Exercise material —

▼

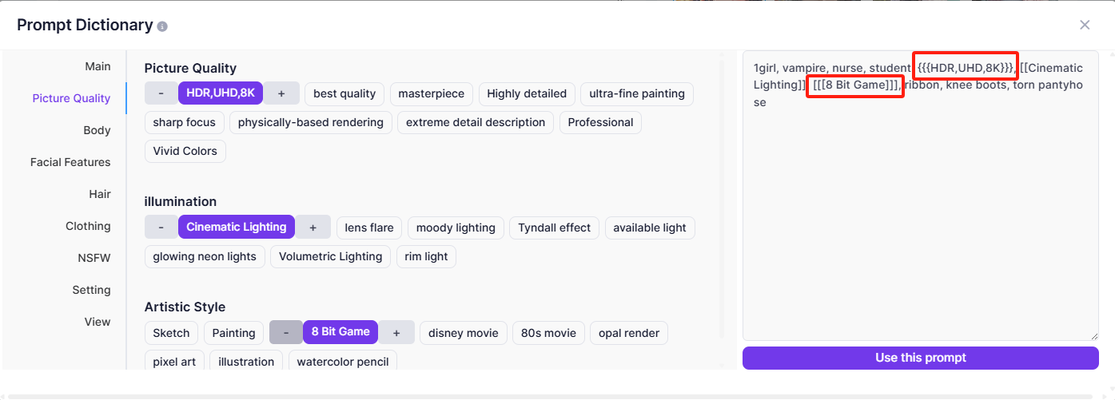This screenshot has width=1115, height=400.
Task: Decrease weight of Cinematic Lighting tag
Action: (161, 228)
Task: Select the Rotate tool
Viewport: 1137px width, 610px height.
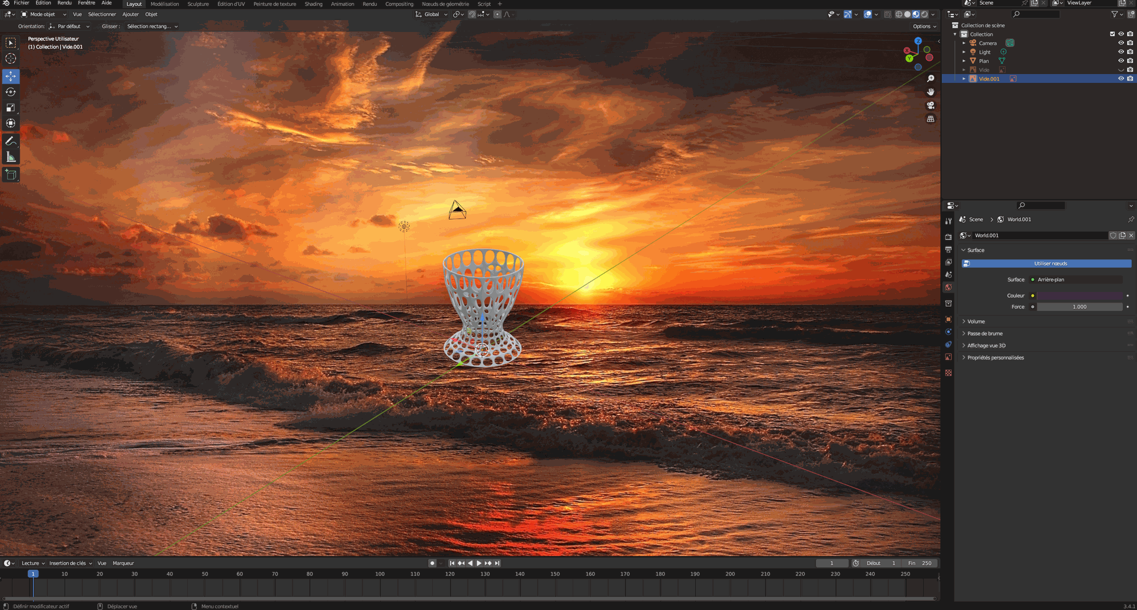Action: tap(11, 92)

▲
▼

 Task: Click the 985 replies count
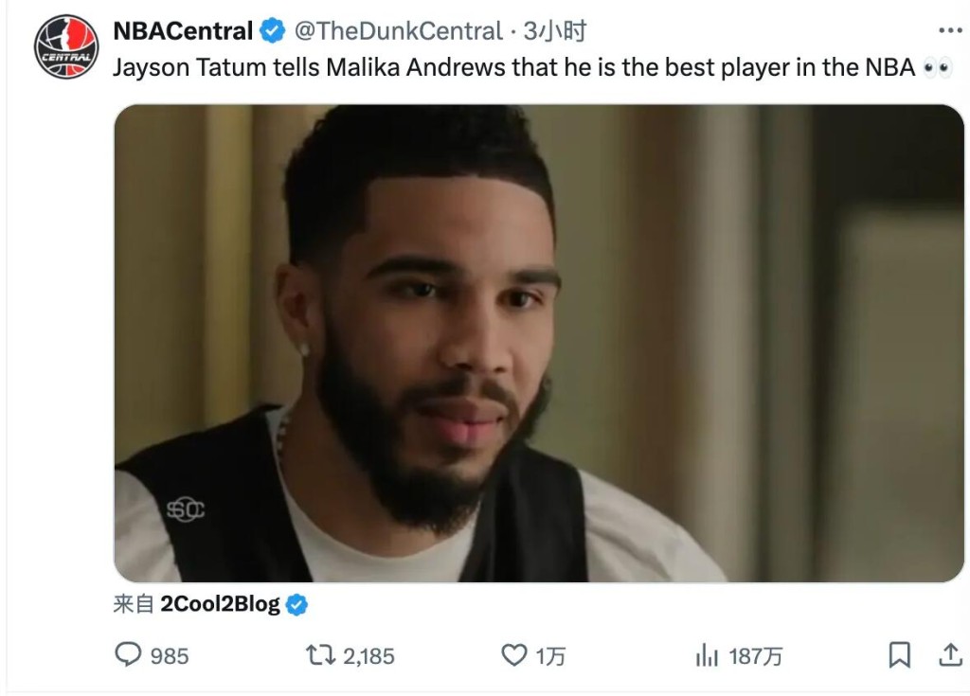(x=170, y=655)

▲

Task prompt — Give the records from the line with "This screenshot has width=1115, height=400." up to and including the line with "Action: tap(11, 92)" as a JSON list of strings, one string per line, leaving out blank lines. Omit the pictures from your answer.

Output below —
[
  "This screenshot has width=1115, height=400.",
  "Task: Decrease weight of Cinematic Lighting tag",
  "Action: (161, 228)",
  "Task: Select the Rotate tool",
  "Viewport: 1137px width, 610px height.",
  "Action: tap(11, 92)"
]